** begin SOURCE DOCUMENT **
Olejarski does an admirable job of clarifying the constitutional and legal issues of the Kelo case. But as the title of the book denotes, its main focus is on how that decision has affected the practical implementation of eminent domain. Several aspects of the decision were by no means clear-cut, implying considerable room for local officials to exercise administrative discretion, that is, their informal authority or ability to interpret policies, laws and statutes (p. 21).
In contrast to earlier unanimous leading precedents, the Court was divided (pp. 5-4). Justice O’Connor had previously delivered the Court’s unanimous opinion in its landmark ruling in 1984 that upheld “the notion that eminent domain is constitutional even when private property is taken and then transferred to a private benefit” (p. 39). Just over 20 years later, she wrote the dissenting justices’ opinion in Kelo that embraced the idea that after Kelo, any private property was unsafe because it could be taken “simply because the state identified an alternative use that would be more beneficial to the public or a range of parties,” since “nearly all private property could potentially generate some form of public benefit” (p. 42). In her view, Kelo effectively deleted the public use standard from the Takings Clause.
However, the Court also stated that “We emphasize that nothing in our opinion precludes any state from placing further restrictions on its exercise of the takings power,” thus handing “decisions regarding the use of eminent domain for economic development right back to the states” (p. 41). Since then, 43 states have enacted new or revised eminent domain legislation. Often these statutes are vague or use conflicting language (p. 5).
Finally, the exercise of eminent domain in the Kelo case itself lacked transparency and accountability. Community members felt that the city council and the NLDC had failed to inform them about the process and thus they had had no real opportunity to contest the substantive issues. The NLDC, as a public–private partnership organization, was neither representative nor responsible to the local community, having been set up by the State and granted authority without provision for public accountability (p. 28).
These three issues—the broad interpretation of public purpose, the deference of the Supreme Court to state laws, and the use of public–private partnerships with blurred if any public accountability—have, in Olejarski’s words, “resulted in fertile ground for the study of administrators actually involved in the interpretation and implementation of eminent domain policies” (p. 5). Because of the vagueness of the policy guidance from legislation and judicial decisions, their discretion may play a key role in government taking of private property. She sees Kelo as a case study to educate interested individuals in an important area of government activity, to explore administrators’ use of discretion, and to facilitate dialogue over a controversial issue between practitioners and community members.
While the first two parts of the book are concerned primarily with the legal cases and problems of eminent domain, the third part (roughly half the book) focuses on people—the perspectives of citizens of New London, and practitioners and elected officials. The research was carried out in 2009 through a combination of a survey of 142 local government officials, 19 extended interviews with public administrators throughout Connecticut, and 7 with community members.
Olejarski’s research presents a wealth of detail and interpretation on the practice of eminent domain, and lack of space prevents more than presentation of only a few of her observations and insights. Most respondents to the survey appeared to be familiar with Kelo and the statutes involved, and generally understood and supported eminent domain and its justification. Nearly three quarters disagreed with its use for private development, but respondents were almost evenly divided on “takings” for economic development (p. 71), implying that this issue is likely to continue to be controversial. But despite the expansion of interpretation of “public use” in Kelo, it appeared that most administrators saw eminent domain as a last resort and tried to avoid it where possible, particularly through pre-condemnation negotiations (p. 105).
** end SOURCE DOCUMENT **
** begin ENTRIES SHOWN **
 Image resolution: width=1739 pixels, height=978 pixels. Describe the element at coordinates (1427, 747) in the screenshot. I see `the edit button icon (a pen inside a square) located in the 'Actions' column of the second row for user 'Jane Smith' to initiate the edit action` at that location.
** end ENTRIES SHOWN **
** begin ENTRIES SHOWN **
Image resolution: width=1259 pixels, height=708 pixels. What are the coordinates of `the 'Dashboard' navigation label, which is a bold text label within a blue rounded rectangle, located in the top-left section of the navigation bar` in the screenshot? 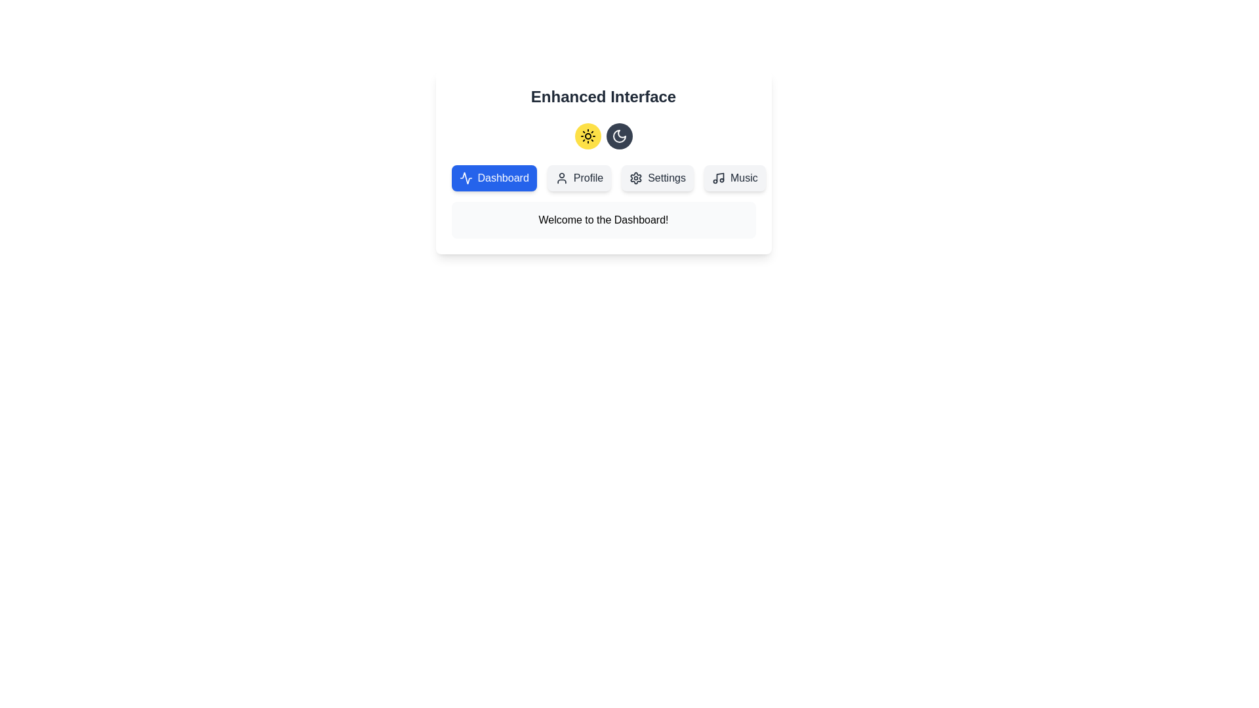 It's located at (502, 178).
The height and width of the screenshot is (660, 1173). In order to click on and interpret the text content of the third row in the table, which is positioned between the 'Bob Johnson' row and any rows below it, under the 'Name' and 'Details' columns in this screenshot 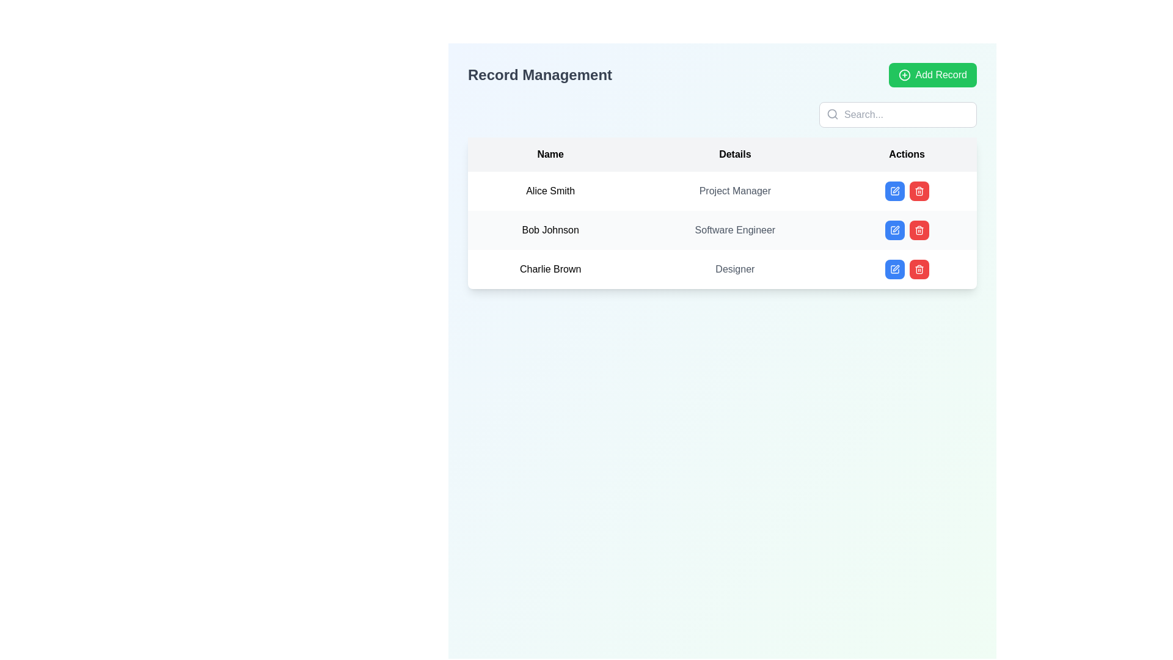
** end ENTRIES SHOWN **
WRITTEN EXERCISE 1:
Say whether each statement agrees with the book review. Answer yes or no for each, and quote the deciding words of the review. (a) The Court was unanimous in the Kelo case. (b) Since the decision, 43 states have passed new or revised eminent domain legislation. (c) The 2009 research included 19 extended interviews with community members.
WRITTEN EXERCISE 2:
Echo the part of the book review that begins at the words "Olejarski does an" and stops after "statutes (p. 21).".

FINAL RESULT 1:
(a) No: "In contrast to earlier unanimous leading precedents, the Court was divided"
(b) Yes: "Since then, 43 states have enacted new or revised eminent domain legislation."
(c) No: "19 extended interviews with public administrators throughout Connecticut, and 7 with community members"

FINAL RESULT 2:
Olejarski does an admirable job of clarifying the constitutional and legal issues of the Kelo case. But as the title of the book denotes, its main focus is on how that decision has affected the practical implementation of eminent domain. Several aspects of the decision were by no means clear-cut, implying considerable room for local officials to exercise administrative discretion, that is, their informal authority or ability to interpret policies, laws and statutes (p. 21).